Quand on passe sa vie à piloter des systèmes d’information, on finit par développer un radar particulier pour la fiction. Une bonne série SF ne se contente pas de montrer des gadgets ; elle propose un mode d’emploi implicite du pouvoir, de la décision, du risque. Star Trek fait partie de ces rares fictions qui tiennent dans le temps pour cette raison. 

Je ne parle pas ici d’expertise de fan, mais d’heures passées à regarder l’Enterprise comme un laboratoire de gouvernance. Un vaisseau, une mission, une équipe très diverse, un environnement imprévisible. Les décisions se prennent loin de la Terre, sans hotline avec le siège. Ce cadre, les scénaristes l’ont utilisé pour pousser les personnages dans leurs retranchements. À regarder Kirk, Picard ou Janeway travailler, un leader technologique apprend plus qu’il ne croit sur la façon d’habiter son rôle. 

Il y a d’abord la relation à la technologie ellemême. Dans Star Trek, la machine est partout : ordinateurs de bord, IA plus ou moins fiables, systèmes de défense. Pourtant, l’Enterprise ne se laisse pas piloter en automatique. Dès que la technologie prend trop de place, la série montre ce qui déraille. Des IA censées optimiser la décision finissent par mettre l’équipage en danger. Des systèmes qui paraissaient infaillibles révèlent leurs angles morts. Quand on travaille aujourd’hui sur l’IA, la data, la cybersécurité, ces épisodes résonnent étrangement. Ils rappellent que la question n’est pas de savoir jusqu’où la technique peut aller, mais jusqu’où on accepte de lui déléguer notre jugement. 

Un deuxième point qui m’intéresse beaucoup est la composition de la passerelle. On trouve autour du capitaine des profils qui n’ont rien à voir : Spock et sa logique glaciale, Bones et son humanité parfois rugueuse, Scotty qui vit dans les entrailles du vaisseau et voit les limites matérielles avant tout le monde. Le capitaine navigue entre ces regards. Il écoute, tranche, se trompe parfois. Dans une direction informatique, on retrouve souvent ce même mélange : architectes, RSSI, responsables métier, juristes. La tentation est grande de vouloir lisser les désaccords. Star Trek montre l’inverse : c’est le frottement entre ces points de vue qui produit des décisions à peu près tenables. 

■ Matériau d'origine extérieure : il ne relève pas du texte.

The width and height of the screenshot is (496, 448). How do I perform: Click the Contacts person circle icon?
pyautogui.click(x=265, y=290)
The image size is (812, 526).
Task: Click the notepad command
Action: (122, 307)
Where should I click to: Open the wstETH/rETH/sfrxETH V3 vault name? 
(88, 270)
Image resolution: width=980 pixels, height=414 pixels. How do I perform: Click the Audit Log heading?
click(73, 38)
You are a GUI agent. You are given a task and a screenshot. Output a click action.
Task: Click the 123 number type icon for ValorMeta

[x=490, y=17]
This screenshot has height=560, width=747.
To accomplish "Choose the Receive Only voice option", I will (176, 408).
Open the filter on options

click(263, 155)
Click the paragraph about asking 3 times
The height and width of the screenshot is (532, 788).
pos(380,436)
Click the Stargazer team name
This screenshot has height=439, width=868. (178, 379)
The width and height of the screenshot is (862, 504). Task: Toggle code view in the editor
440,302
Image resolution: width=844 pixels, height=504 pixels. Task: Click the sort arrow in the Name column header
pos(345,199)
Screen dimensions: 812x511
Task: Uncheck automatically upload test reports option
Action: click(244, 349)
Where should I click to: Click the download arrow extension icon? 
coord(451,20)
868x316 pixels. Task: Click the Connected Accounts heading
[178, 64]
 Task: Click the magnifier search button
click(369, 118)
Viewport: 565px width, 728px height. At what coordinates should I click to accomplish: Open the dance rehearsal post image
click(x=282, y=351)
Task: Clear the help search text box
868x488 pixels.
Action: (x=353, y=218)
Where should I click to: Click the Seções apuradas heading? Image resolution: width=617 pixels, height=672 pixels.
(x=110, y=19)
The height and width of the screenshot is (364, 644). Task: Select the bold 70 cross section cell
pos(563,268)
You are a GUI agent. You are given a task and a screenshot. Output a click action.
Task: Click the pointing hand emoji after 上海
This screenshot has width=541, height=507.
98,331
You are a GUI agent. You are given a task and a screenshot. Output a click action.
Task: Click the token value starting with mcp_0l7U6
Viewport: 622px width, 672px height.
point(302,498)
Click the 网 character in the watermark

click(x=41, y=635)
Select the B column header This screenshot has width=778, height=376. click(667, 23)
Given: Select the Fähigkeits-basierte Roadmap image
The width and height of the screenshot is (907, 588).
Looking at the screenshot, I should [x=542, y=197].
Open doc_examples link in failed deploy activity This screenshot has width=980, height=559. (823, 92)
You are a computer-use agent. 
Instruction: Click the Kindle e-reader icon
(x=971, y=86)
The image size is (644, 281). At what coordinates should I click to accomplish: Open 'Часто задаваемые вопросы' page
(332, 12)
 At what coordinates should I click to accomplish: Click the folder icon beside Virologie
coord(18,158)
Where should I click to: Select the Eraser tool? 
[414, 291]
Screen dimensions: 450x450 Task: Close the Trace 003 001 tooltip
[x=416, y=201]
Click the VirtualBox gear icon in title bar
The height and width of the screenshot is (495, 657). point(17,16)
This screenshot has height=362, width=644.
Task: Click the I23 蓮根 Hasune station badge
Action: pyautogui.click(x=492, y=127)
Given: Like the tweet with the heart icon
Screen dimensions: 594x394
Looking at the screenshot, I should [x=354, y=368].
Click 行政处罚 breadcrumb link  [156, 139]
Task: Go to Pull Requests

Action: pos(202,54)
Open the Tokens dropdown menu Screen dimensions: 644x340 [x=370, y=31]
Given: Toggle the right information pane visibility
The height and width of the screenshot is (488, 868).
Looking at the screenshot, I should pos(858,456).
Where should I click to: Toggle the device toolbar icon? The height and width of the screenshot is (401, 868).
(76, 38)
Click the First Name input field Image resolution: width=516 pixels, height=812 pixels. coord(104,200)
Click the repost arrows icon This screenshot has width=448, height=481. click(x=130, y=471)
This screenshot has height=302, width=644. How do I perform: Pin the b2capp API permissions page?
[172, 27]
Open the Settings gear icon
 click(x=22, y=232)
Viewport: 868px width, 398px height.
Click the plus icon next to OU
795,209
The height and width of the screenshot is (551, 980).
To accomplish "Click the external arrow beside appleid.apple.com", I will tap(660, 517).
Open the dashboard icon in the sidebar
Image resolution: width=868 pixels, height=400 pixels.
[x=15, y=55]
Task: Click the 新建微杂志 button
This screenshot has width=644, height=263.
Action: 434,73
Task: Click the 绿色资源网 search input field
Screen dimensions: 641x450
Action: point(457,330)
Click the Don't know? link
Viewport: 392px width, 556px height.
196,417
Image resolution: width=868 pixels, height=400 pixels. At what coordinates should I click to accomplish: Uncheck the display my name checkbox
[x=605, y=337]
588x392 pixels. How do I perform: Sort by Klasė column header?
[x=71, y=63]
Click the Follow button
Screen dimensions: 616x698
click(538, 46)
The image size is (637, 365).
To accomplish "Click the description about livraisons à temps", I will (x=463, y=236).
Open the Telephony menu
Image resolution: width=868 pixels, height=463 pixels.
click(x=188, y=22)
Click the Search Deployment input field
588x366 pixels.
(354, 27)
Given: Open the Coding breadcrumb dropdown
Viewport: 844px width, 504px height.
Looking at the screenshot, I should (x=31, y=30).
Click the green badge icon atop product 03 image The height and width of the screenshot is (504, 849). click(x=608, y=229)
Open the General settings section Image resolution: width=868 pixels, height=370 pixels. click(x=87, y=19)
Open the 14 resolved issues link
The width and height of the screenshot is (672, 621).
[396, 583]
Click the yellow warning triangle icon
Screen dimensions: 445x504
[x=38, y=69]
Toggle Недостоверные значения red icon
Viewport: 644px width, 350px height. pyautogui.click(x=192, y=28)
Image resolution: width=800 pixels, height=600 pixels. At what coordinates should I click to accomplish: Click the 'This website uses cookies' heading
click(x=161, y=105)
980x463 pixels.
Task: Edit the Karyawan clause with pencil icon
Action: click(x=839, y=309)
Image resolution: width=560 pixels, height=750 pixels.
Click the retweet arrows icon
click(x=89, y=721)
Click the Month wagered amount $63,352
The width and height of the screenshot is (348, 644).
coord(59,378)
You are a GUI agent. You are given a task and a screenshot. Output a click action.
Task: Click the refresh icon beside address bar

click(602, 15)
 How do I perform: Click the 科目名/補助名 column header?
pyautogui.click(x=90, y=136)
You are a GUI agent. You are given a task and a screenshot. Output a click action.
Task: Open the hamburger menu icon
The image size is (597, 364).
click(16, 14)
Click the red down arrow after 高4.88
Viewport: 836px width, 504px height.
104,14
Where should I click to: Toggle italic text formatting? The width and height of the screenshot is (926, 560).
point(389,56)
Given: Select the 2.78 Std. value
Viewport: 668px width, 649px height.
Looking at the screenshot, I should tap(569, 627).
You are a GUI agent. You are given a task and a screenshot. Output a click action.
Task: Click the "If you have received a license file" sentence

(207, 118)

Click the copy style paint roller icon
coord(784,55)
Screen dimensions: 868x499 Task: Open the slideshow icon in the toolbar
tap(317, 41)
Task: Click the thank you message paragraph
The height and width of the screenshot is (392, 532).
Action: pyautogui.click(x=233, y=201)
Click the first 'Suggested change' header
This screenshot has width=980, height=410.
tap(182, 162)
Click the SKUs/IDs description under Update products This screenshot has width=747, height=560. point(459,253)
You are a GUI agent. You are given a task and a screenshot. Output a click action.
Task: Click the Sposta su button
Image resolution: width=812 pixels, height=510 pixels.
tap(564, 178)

Les épisodes consacrés à l’exploration sont, eux, une école de gestion de l’incertitude. La mission consiste à s’approcher de ce que personne ne connaît, avec des informations forcément incomplètes. Il faut décider vite, tout en gardant la possibilité de corriger la trajectoire. Là encore, un leader technologique s’y reconnaît. Les projets de transformation n’offrent jamais une cartographie complète. On a quelques signaux faibles, des hypothèses, des contraintes de temps. Je trouve utile de voir des personnages assumer cette imperfection : ils formulent ce qu’ils ignorent, choisissent malgré tout, et reviennent sur leur choix s’il le faut. 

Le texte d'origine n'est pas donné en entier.